** Required action **
Below are entries; output exactly the lines from the one with "The image size" to the one with "Task: Click the Density slider knob", both included, and nothing else.

** Available records **
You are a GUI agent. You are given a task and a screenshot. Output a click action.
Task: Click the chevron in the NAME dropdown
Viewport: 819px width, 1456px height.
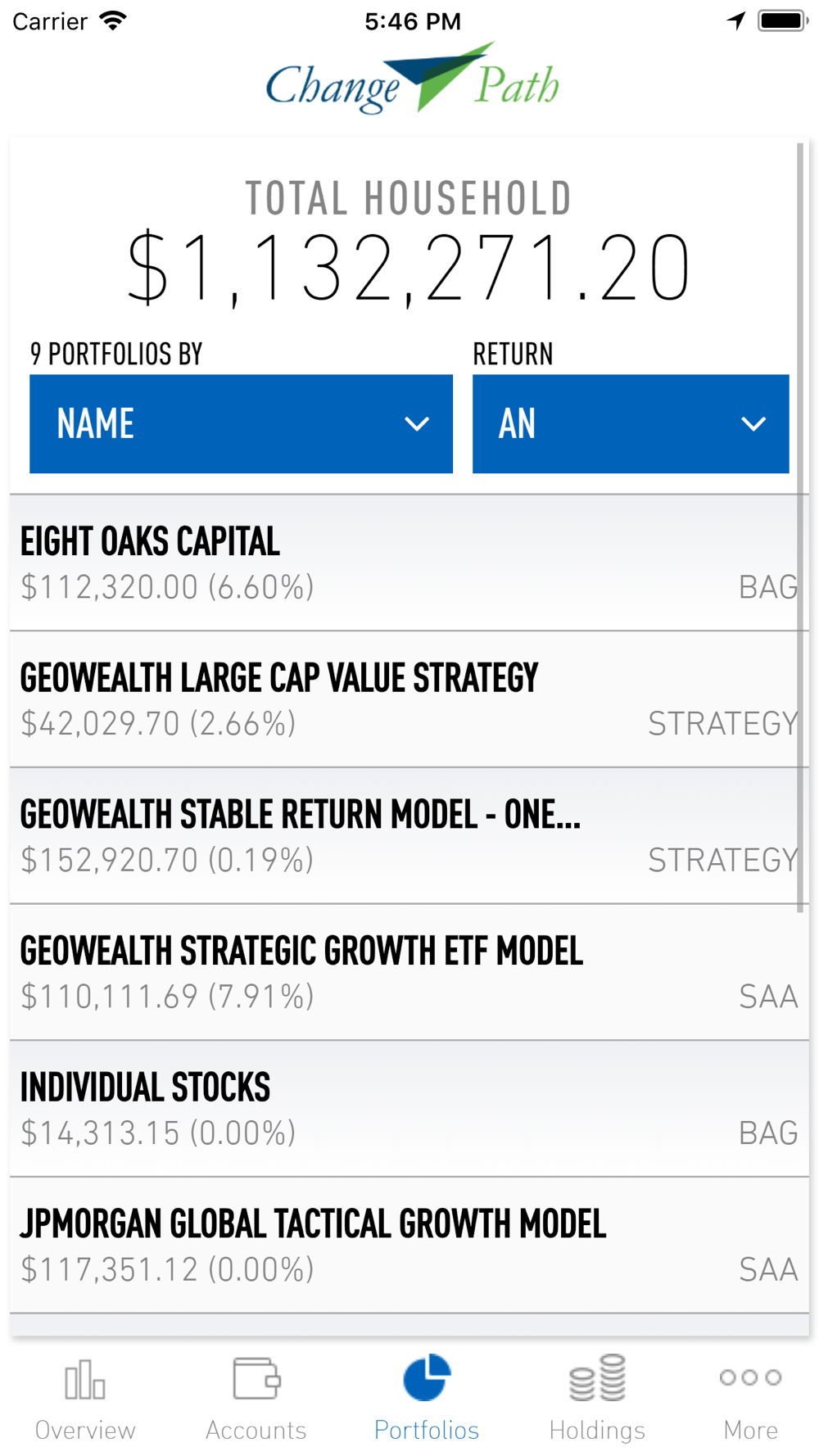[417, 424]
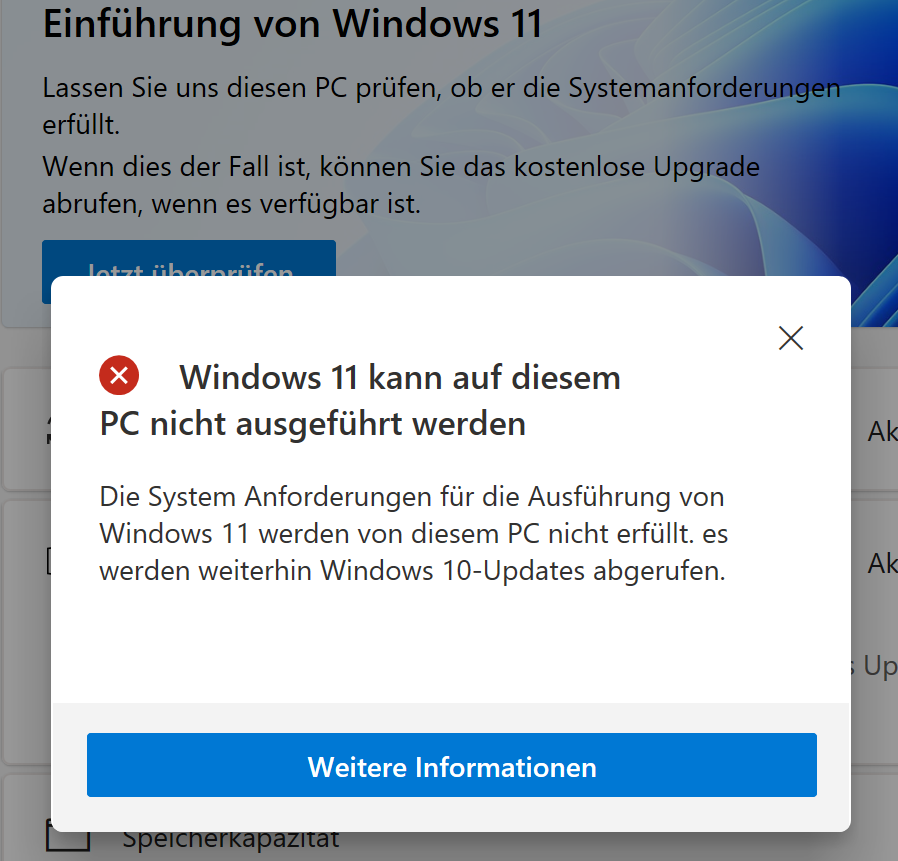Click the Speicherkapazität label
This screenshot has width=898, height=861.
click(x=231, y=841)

* * *

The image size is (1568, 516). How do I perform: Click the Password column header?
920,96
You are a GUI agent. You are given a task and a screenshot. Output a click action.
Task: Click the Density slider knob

** Response **
The image size is (1568, 516). How do I perform: Click the Password column header?
920,96
You are a GUI agent. You are given a task and a screenshot. Output a click action.
Task: Click the Density slider knob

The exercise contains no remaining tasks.